Neuronal PAS Domain 1 Protein and Its Hypothetical Relationship to Autism

Abstract

Neuronal PAS domain 1 (NPAS1) was discovered in 1997 as a brain-specific transcription factor first detected at embryonic day 15 of the developing mouse embryo. Its expression was observed to peak in the early post-natal days, and in situ hybridization assays in adult mice revealed expression localized to the cortex, hippocampus, thalamus, hypothalamus and superior colliculus. Subsequent immunohistochemical staining assays employing antibodies to NPAS1 revealed an expression pattern largely restricted to inhibitory neurons in the aforementioned brain regions, as well as localized expression in the subgranular region of the dentate gyrus. NPAS1 and NPAS3 transcription factors are paralogues that have evolved from the Drosophila gene Trachealess. Despite the high homology in their bHLH, PAS-A and PAS-B domains, the NPAS1 and NPAS3 proteins appear to be endowed with diametrically opposing functional properties. Interestingly, a translocation that disrupts the NPAS3 gene has been reported in a family suffering from schizophrenia. NPAS3-deficient mice have been reported to have behavioral abnormalities reminiscent of schizophrenia, as well as a distinct deficit in hippocampal neurogenesis.

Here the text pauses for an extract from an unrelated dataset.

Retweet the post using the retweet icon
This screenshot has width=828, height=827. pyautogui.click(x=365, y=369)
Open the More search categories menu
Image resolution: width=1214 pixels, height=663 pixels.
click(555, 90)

In contrast, several variations in NPAS1 have been found in autistic children. It was found that NPAS1-deficient mice are born with larger than normal brains that contain an over-abundance of neurons in the cortex, as well as a significant increase in hippocampal neurogenesis. The NPAS1-deficient mice also exhibited enhanced sensitivity to acoustic and tactile stimuli. The behavioral and neuroanatomical phenotypes observed in the NPAS1-deficient mice appear to be reminiscent of phenotypes seen in autistic children.